Parallel Processing: The Solution
I initially considered stratified sampling (using a subset of the data), but that felt wasteful—I’d be throwing away 47% of my carefully collected GPS data. Instead, I implemented parallel processing to speed up generation while using all the data.
Architecture: Worker-Based Parallelism
The parallel implementation uses Python’s multiprocessing.Pool to distribute work across CPU cores:
def _generate_parallel(
self,
n_samples: int,
max_attempts: int,
n_processes: Optional[int] = None,
strategy_name: str = "absence"
) -> gpd.GeoDataFrame:
"""Generate absence points using parallel processing."""
if n_processes is None:
n_processes = min(cpu_count(), 8) # Cap at 8 to avoid overhead
if n_processes == 1:
# Fall back to sequential
points = self._generate_worker(n_samples, max_attempts, seed=42)
else:
# Split work across processes
samples_per_process = max(1, n_samples // n_processes)

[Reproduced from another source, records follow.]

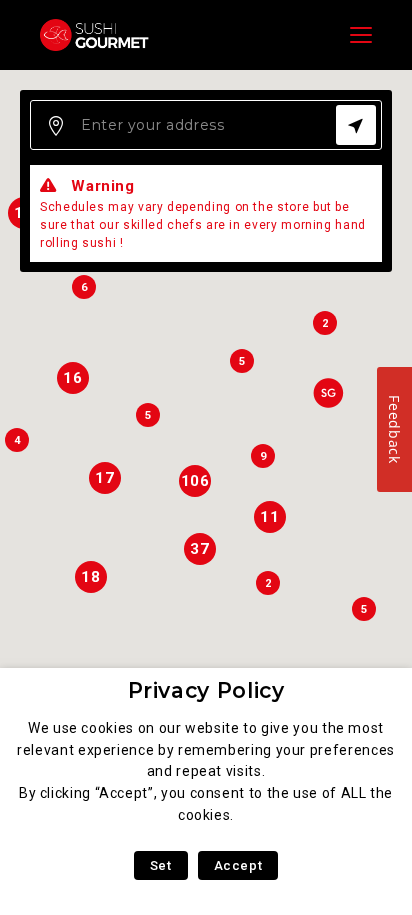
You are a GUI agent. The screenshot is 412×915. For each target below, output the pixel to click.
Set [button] (161, 865)
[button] (328, 393)
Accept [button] (238, 865)
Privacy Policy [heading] (206, 690)
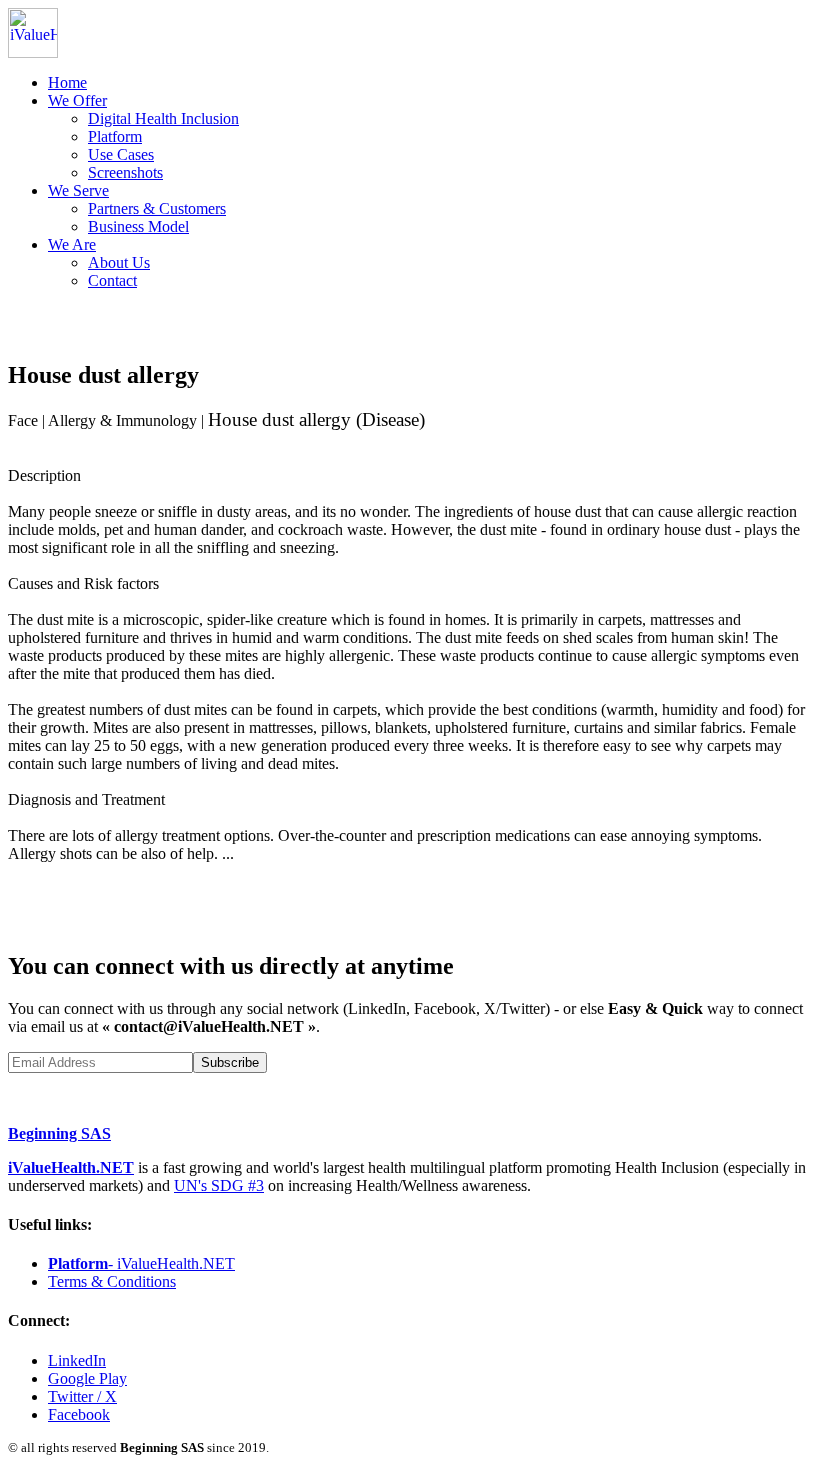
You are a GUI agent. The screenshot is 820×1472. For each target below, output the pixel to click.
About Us (119, 262)
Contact (112, 280)
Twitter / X (82, 1396)
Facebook (79, 1414)
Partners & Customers (157, 208)
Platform (115, 136)
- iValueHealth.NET (141, 1263)
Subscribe (230, 1062)
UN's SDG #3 (219, 1185)
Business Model (138, 226)
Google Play (87, 1378)
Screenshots (125, 172)
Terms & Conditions (112, 1281)
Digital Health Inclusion (163, 118)
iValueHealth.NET (71, 1167)
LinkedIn (77, 1360)
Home (67, 82)
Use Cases (121, 154)
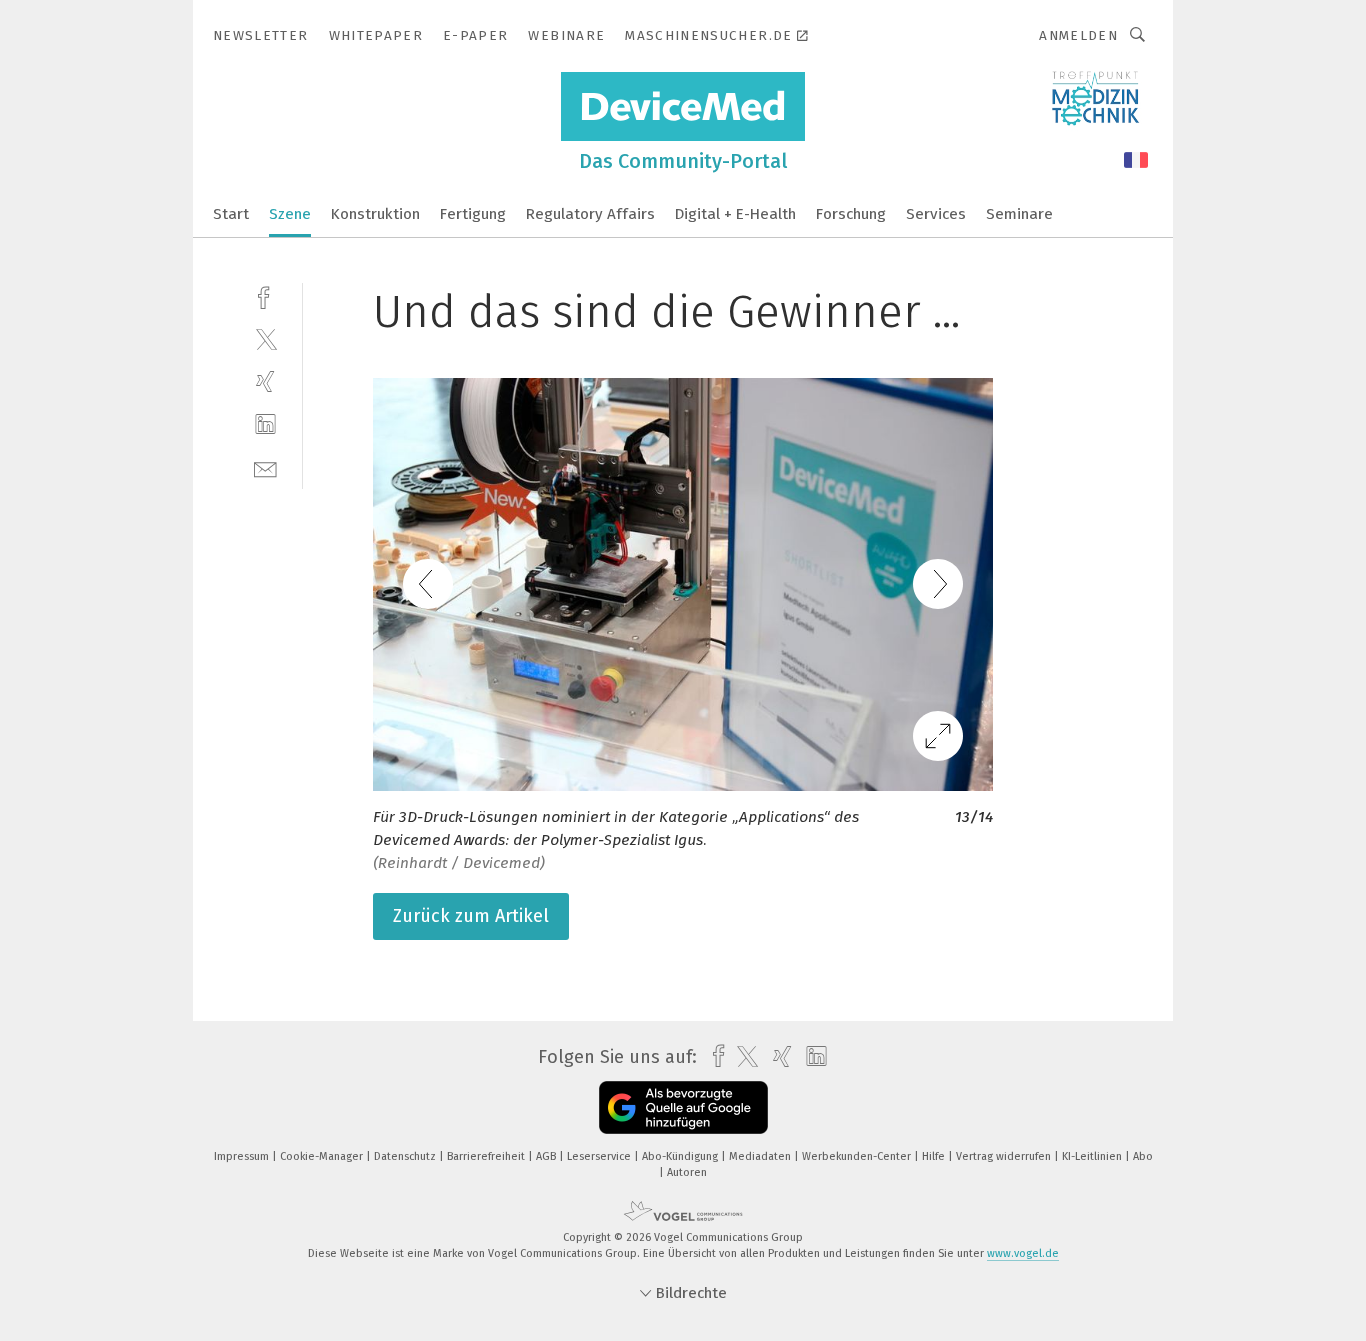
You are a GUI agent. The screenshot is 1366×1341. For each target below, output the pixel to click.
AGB (547, 1156)
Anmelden (1078, 35)
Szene (290, 214)
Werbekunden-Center (858, 1156)
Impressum (243, 1156)
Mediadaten (761, 1156)
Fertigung (473, 214)
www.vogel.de (1023, 1253)
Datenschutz (406, 1156)
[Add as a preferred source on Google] (683, 1107)
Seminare (1019, 214)
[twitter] (265, 338)
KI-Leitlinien (1093, 1156)
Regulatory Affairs (590, 214)
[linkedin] (265, 424)
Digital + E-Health (735, 214)
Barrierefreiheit (487, 1156)
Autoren (687, 1172)
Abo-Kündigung (681, 1156)
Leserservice (600, 1156)
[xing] (265, 381)
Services (936, 214)
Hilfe (935, 1156)
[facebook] (265, 295)
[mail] (265, 467)
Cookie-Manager (323, 1156)
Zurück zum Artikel (471, 916)
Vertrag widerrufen (1005, 1156)
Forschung (851, 214)
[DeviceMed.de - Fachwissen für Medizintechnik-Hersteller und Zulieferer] (231, 212)
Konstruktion (375, 214)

remaining_samples = n_samples - (samples_per_process * n_processes)
# Distribute remaining samples
worker_args = []
for i in range(n_processes):
worker_n_samples = samples_per_process
if i < remaining_samples:
worker_n_samples += 1
# Use different seeds for each worker
seed = 42 + i
worker_args.append((worker_n_samples, max_attempts, seed))
# Generate in parallel
with Pool(processes=n_processes) as pool:
results = pool.starmap(self._generate_worker, worker_args)
# Combine results
points = []
for result in results:
points.extend(result)
Key design decisions:
- Auto-detect cores: Defaults to number of CPU cores (capped at 8 to avoid overhead)
- Even work distribution: Splits target samples across processes, handling remainders
- Reproducible: Each worker uses a different seed (42, 43, 44…) for deterministic results
- Graceful fallback: If
n_processes=1, uses sequential processing
Worker Function: Pickleable and Stateless
The worker function must be pickleable (for multiprocessing) and stateless (each worker is independent):
def _generate_worker(
self,
n_samples: int,
max_attempts: int,
seed: Optional[int] = None
) -> list:
"""Worker function for parallel generation."""
if seed is not None:
np.random.seed(seed)
absence_points = []
attempts = 0
while len(absence_points) < n_samples and attempts < max_attempts:
attempts += 1
# Sample random point
point = self._sample_random_point_in_study_area()
if point is None:
continue
# Check distance constraint
if not self.check_distance_constraint(point):
continue
# Check additional constraints (subclass-specific)
if hasattr(self, '_is_environmentally_suitable'):
if not self._is_environmentally_suitable(point):
continue
absence_points.append(point)
return absence_points
Each worker:
- Generates a subset of the total samples
- Uses its own random seed for reproducibility
- Checks all constraints independently
- Returns a list of valid points
The main process then combines results from all workers.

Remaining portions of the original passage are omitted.